It is known that Southern Florida is a hub for retirees. Unfortunately, it seems that thousands of residents in the city of Miami have so little to do; they fill their time by filing somewhat laughable lawsuits. While at this point, all are familiar with the fact that Ultra was ousted from its longstanding home at BayFront Park and moved to Virginia Key due to a public outcry and subsequent city council vote, many residents of the city are still unhappy that the event is taking place at all.
A new lawsuit was threatened last week by the Brickell Homeowner Association who claim the new Ultra contract is being deemed a license instead of a lease. The group which speaks for 35,000 residents (almost 7% of the city's population) claims that the event license is a lease. While the distinction might seem to be based in semantics, there is a very real legal difference.

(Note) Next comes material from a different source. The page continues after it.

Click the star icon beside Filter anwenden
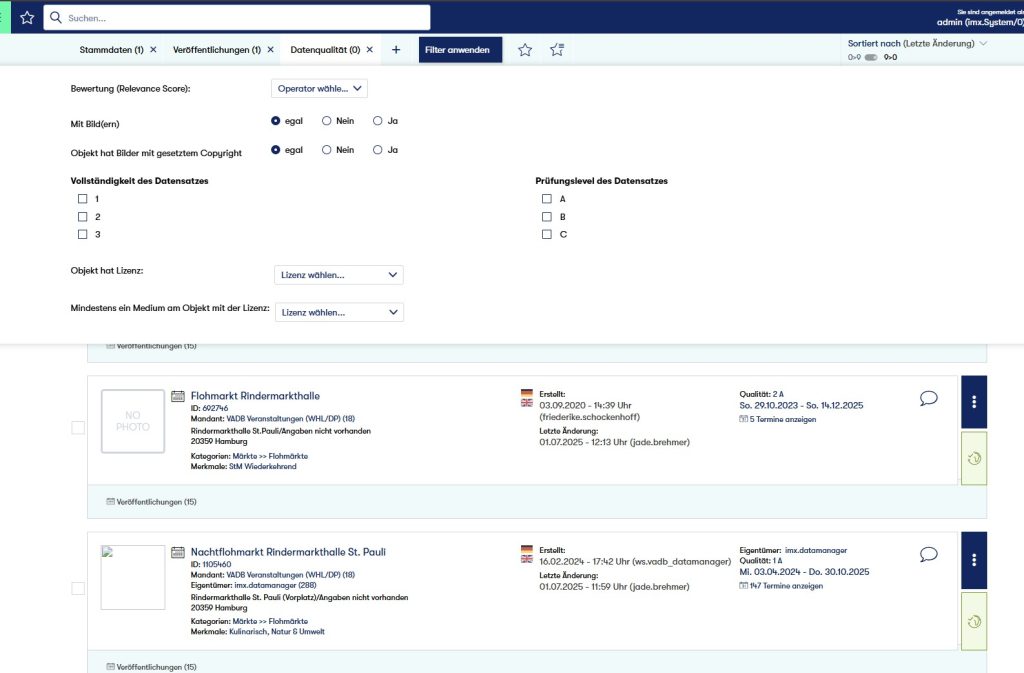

The Miami Herald writes, “The distinction is important because a lease would require the city to open a public bid before awarding a contract. The attorney representing the Brickell homeowners, David Winker, said in a statement that the lawsuit asks the court to “hold the city accountable and force it to follow its laws regarding competitive bidding and participation of its citizens in the process.”
By making the Ultra contract a license, it forgoes public participation in the legal process. Above all, it is expected that this new case will be thrown out if it makes its way to the courts. While Ultra does cause some internal issues in Miami due to a massive influx of visitors, the festival does more good than harm. It stimulates the Miami economy more than any other event throughout the year. So while some residents may never be happy, for the time being, they will have to trade one week of noise for millions upon millions in economic benefit.